Task brief: Repeat exactly what runs from the line with "Screen dimensions: 1179x1002" through the last line of the material, and keep the pictures out of it.

┌────────

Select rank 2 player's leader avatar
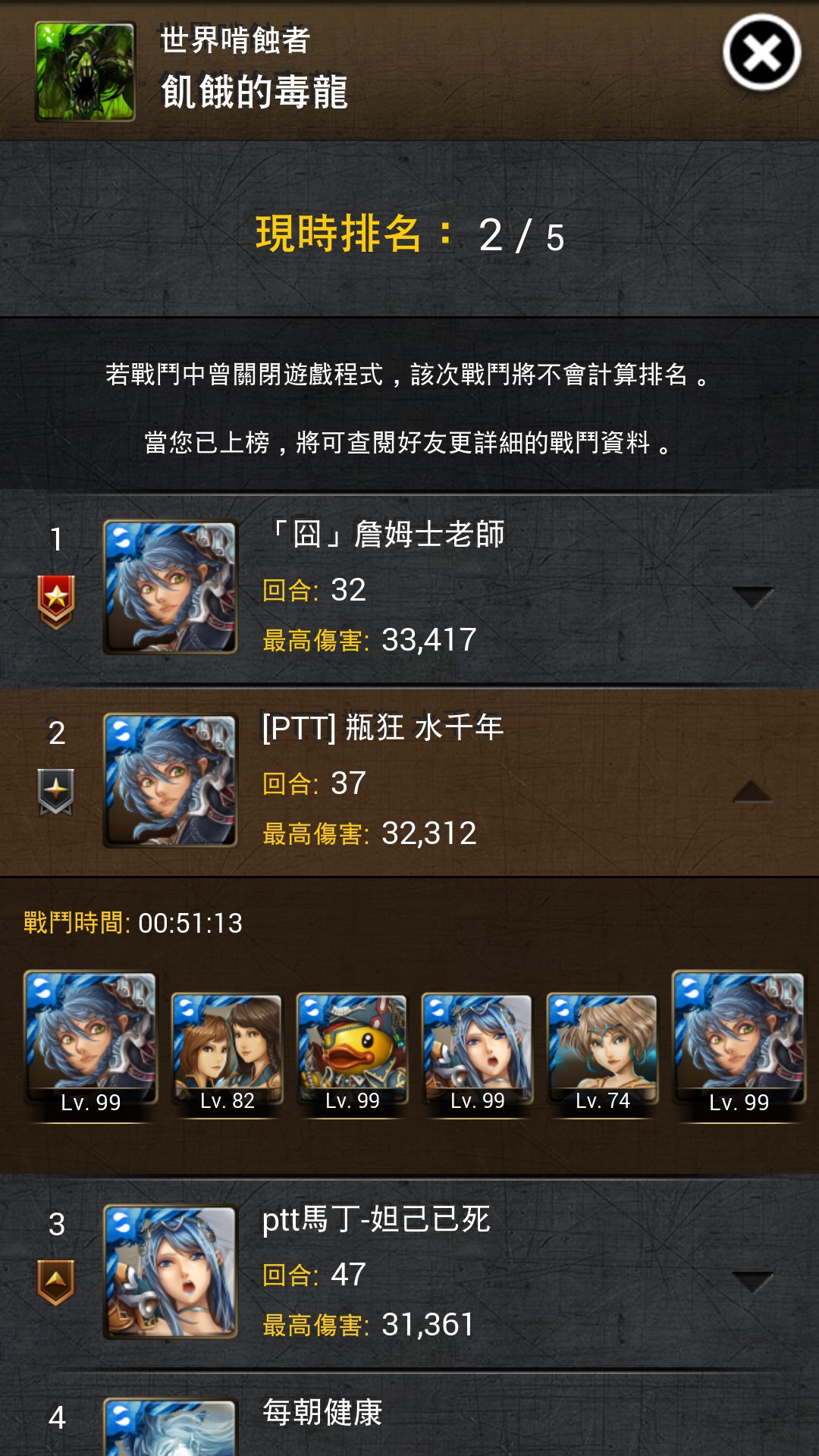 [171, 780]
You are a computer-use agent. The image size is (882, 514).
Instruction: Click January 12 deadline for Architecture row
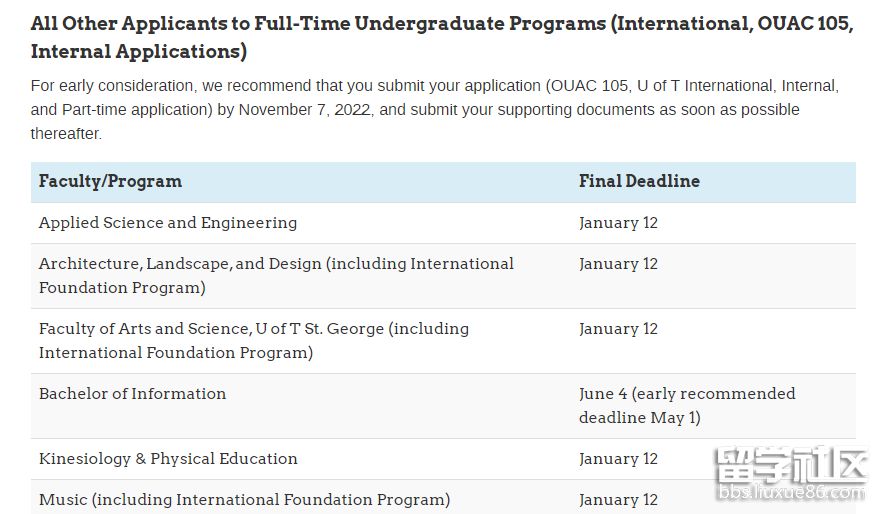(x=618, y=264)
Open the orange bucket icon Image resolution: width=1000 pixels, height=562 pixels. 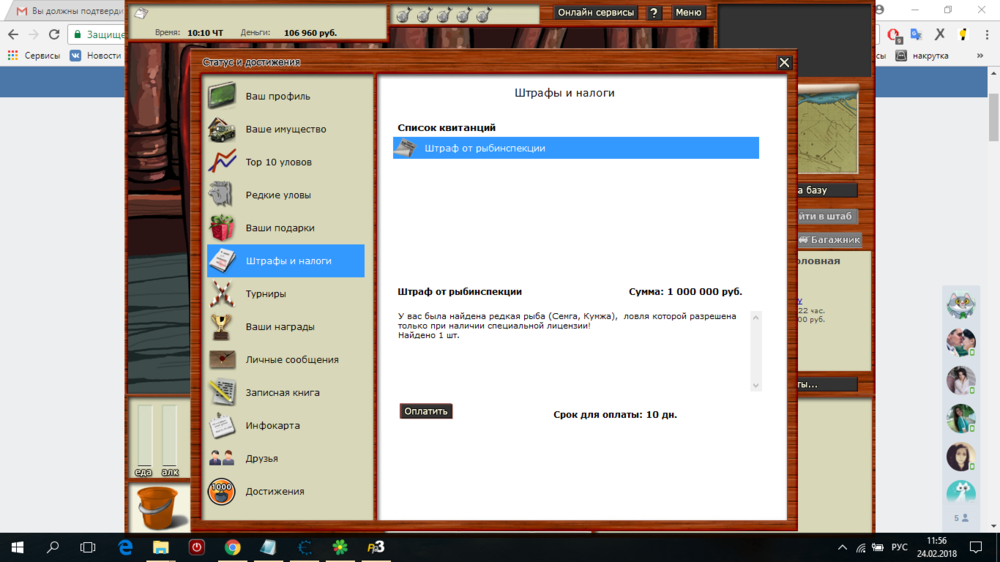click(x=157, y=507)
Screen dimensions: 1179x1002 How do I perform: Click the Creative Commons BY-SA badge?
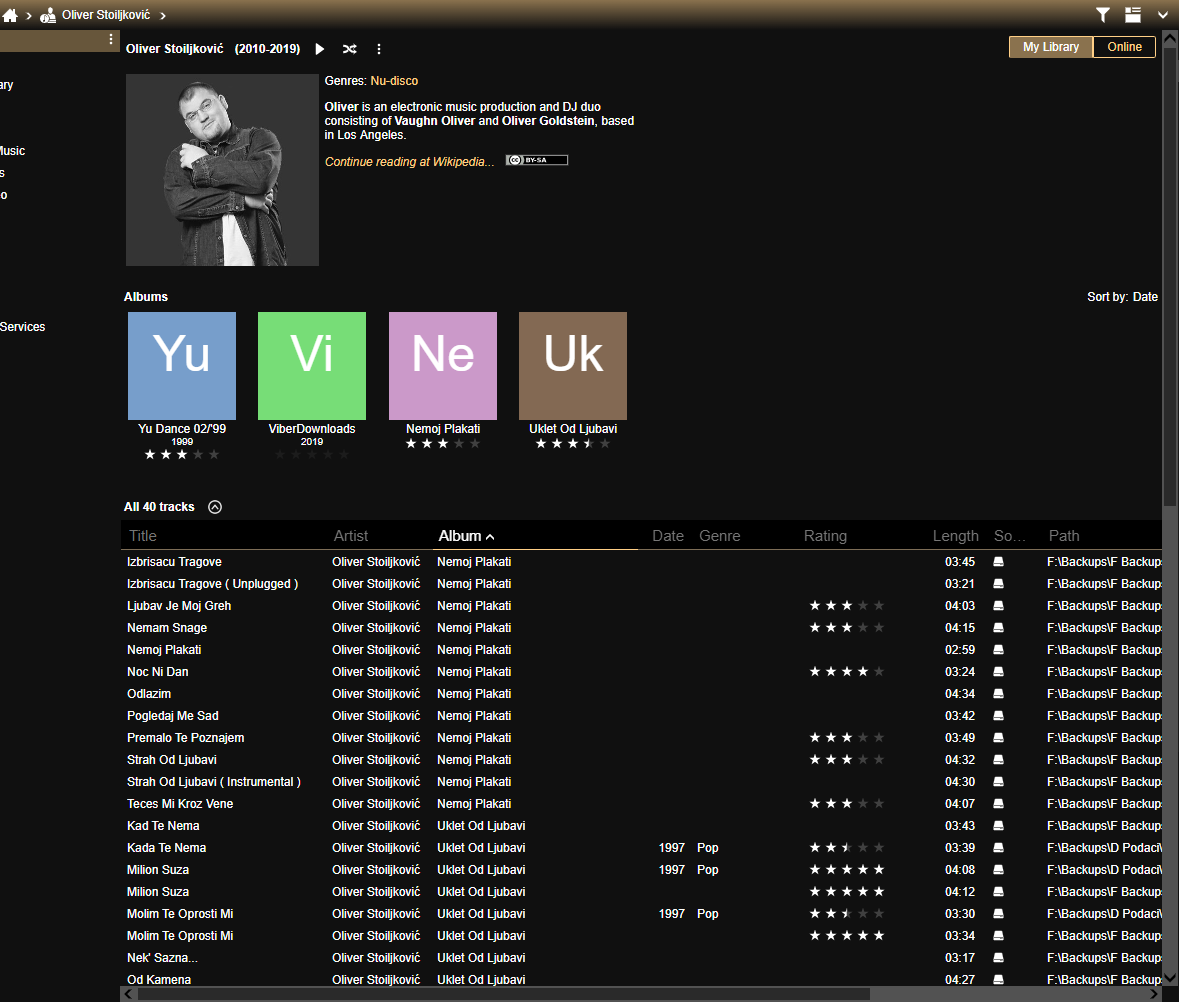[x=537, y=160]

└────────

Answer box:
Screen dimensions: 1179x1002 How do I perform: Click the Creative Commons BY-SA badge?
[x=537, y=160]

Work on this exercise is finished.